Non sono malato, anche se spero che manterrete il segreto riguardo questa piccola menzogna, ma necessitavo di un periodo di riflessione nella tranquillità della mia solitudine. Al momento alloggio nella casa di mia madre in campagna, un delizioso casolare con pochi domestici e molto silenzio, e passo le mie giornate cavalcando e componendo versi. Se ve lo state domandando, sí, io non mi sarei mai esiliato volontariamente in un luogo del genere, per ameno che sia: Sua Altezza è stato, tra le righe, sostenitore del mio ritiro temporaneo.
Io credo abbia ragione, quindi eccomi qui.

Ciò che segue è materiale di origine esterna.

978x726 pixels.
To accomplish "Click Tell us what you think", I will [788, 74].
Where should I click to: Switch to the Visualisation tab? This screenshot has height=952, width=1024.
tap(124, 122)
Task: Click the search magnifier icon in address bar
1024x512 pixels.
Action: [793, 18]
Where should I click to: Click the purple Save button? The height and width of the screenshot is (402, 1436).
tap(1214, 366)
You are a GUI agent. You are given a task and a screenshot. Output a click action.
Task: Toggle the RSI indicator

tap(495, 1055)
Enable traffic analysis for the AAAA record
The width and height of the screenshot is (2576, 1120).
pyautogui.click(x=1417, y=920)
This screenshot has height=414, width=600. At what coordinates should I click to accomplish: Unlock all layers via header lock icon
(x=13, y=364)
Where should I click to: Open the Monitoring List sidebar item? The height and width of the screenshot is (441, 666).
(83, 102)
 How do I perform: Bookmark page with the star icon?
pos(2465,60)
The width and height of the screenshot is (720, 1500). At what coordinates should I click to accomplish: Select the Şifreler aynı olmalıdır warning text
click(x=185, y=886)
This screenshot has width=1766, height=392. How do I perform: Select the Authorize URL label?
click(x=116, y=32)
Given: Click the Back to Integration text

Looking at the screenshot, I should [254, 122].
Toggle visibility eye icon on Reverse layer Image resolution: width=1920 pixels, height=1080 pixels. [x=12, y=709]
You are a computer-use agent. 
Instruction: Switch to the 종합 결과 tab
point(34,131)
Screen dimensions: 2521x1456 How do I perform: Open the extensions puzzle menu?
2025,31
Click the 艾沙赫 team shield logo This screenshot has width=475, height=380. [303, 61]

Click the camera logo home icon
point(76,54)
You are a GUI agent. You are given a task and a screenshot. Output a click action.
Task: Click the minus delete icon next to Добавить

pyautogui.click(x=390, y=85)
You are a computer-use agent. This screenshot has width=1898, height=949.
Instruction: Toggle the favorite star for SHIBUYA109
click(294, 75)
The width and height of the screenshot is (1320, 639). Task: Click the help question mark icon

Non vi chiedo di capire, ma dovete sapere che molte cose sono accadute nell'ultima settimana, vicende che mi hanno lasciato scosso e in preda agli incubi. Conto di rimettermi in sesto per la prossima soirée interessante, anche se già so che non apprezzerete questo commento. Ah, vi posso quasi sentire mentre predicate e dividete il giusto dallo sbagliato, il peccaminoso dal divino.
Siete un ipocrita, principe, ed è una cosa che amo di voi.

Quanto a voi e al nostro comune problema, sappiate che non mi sono dimenticato della conversazione che abbiamo avuto nei giardini e mi sono permesso di parlare di voi ad una gentildonna a me molto cara. Madame Dorianne è sola, da quando quando suo marito è morto di vaiolo, ma non certo priva di amicizie e compagnia: il suo salotto è fra i più frequentati di tutta Parigi. A Venezia e Firenze parlano di lei come dell'incarnazione di Erebo, e un sonetto o due sono stati composti in suo onore da nomi illustri di cui ora non ho proprio memoria. Donne da tutto il mondo la invidiano e le signore a Parigi la ammirano, ma lei non se ne fa vanto, e converrete che una tale modestia è encomiabile di questi tempi.
Solitamente non ha tempo per le nuove introduzioni, ma le sono specialmente caro e farà un'eccezione e vi invita per una serata di carte.

Fatemi questo favore, mon ami, andate a farle visita.
Potrebbe sollevarvi il morale (e ho fiducia in altro) e io ne sarei enormemente rassicurato.